La Russie devrait augmenter progressivement le prix du gaz sur son marché intérieur, actuellement fortement subventionné, pour le porter à près du double de son niveau actuel à la fin 2010, selon le ministre russe du Développement économique Guerman Gref.
Le prix devrait atteindre 90 dollars fin 2010 pour 1.000 m3, a indiqué le ministre devant la presse, alors que le prix de gros du gaz facturé par le géant Gazprom au premier trimestre était de 1.120 roubles, soit 42 dollars.
Le président russe Vladimir Poutine a tenu au Kremlin une importante réunion consacrée à ce sujet.
"Nous pensons qu’à moyen terme les prix du gaz doivent augmenter plus vite que prévu par la stratégie énergétique" appliquée par le gouvernement actuellement, a précisé le ministre qui rejette cependant une forte augmentation dès l’an prochain.
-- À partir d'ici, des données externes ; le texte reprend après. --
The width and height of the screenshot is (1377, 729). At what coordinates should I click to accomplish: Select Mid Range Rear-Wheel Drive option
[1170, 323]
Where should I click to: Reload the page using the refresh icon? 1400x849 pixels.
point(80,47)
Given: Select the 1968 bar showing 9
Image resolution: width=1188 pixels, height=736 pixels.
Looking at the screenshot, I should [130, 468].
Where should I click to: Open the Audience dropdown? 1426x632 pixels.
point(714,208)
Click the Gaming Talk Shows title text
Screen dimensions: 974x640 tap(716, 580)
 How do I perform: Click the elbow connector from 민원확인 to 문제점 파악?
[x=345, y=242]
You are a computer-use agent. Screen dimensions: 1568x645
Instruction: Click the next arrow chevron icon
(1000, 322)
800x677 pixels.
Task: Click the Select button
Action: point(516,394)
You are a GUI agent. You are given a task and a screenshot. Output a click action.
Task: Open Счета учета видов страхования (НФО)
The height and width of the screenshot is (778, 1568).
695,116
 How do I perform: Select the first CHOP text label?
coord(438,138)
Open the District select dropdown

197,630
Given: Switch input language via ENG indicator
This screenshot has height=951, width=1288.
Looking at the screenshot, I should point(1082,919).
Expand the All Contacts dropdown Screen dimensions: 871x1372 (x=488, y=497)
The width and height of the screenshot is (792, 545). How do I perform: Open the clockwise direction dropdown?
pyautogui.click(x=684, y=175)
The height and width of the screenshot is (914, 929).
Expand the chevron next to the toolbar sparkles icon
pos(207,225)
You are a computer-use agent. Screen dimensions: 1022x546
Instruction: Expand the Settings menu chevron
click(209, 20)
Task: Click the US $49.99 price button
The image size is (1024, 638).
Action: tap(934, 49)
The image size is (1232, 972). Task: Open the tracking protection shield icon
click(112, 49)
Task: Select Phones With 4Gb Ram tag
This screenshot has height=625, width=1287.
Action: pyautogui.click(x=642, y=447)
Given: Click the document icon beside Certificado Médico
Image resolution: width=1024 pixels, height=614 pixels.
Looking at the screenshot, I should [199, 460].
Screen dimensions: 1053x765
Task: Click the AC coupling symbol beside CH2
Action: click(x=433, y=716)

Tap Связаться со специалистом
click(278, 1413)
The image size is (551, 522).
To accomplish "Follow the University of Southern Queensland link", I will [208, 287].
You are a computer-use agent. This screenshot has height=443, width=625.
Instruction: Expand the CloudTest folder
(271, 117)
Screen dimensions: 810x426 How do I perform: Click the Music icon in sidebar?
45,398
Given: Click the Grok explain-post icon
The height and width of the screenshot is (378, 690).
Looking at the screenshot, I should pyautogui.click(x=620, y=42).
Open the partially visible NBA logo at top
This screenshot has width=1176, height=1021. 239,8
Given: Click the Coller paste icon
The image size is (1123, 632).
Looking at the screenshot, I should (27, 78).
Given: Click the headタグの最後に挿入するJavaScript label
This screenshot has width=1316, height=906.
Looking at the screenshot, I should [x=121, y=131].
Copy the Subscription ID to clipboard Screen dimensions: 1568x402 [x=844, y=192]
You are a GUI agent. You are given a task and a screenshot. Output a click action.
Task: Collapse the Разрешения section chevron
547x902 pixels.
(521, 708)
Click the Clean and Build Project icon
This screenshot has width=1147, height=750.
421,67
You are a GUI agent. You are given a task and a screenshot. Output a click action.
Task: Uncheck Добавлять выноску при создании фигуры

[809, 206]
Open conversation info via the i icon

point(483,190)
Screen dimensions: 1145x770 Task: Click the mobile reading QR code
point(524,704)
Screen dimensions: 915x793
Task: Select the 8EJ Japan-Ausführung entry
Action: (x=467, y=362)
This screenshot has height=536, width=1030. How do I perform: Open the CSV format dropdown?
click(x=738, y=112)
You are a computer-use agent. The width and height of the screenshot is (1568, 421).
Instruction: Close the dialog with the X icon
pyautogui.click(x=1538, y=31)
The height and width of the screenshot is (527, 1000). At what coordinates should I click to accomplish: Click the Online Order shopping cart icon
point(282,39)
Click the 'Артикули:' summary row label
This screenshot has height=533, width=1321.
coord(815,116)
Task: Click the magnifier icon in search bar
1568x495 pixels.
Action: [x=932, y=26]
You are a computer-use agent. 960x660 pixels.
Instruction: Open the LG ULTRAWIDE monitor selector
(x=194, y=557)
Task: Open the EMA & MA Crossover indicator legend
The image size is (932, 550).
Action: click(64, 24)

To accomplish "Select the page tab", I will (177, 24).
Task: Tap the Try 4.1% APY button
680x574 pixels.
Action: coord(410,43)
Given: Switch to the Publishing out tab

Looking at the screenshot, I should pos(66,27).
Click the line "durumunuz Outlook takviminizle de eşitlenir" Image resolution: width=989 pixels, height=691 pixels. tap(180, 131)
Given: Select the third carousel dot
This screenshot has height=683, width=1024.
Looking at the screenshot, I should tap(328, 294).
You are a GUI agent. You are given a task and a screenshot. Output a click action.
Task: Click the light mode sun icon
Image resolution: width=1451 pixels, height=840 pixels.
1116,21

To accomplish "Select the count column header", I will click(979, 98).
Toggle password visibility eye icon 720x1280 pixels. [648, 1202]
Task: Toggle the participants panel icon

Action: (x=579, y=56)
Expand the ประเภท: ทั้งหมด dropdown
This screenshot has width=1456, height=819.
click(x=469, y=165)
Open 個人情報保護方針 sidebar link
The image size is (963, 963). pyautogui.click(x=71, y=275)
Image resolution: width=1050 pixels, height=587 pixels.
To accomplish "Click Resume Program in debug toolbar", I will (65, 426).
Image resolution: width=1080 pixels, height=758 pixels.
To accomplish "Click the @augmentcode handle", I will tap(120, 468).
Une hausse brutale dès 2007 serait mal avisée puisque, des prix du gaz dépendent les paramètres macroéconomiques et le budget (...) or l’économie n’apprécie pas les mouvements brusques. De plus, 40% de l’électricité en Russie dépend du gaz, et il faut prévoir à l’avance les conséquences d’une telle mesure.
Le bas niveau des prix gaziers est un avantage concurrentiel non négligeable pour les industries russes fortes consommatrices d’énergie et permet de garantir un accès à l’énergie et au chauffage aux Russes les plus modestes.
Mais il décourage les investissements dans le développement de nouveaux gisements et les économies d’énergie.
Un abandon de la régulation des prix gaziers intérieurs est de plus en plus évoquée alors qu’un déficit de gaz et d’électricité est à craindre en Russie à l’approche des grands froids à cause de la progression très dynamique de la demande.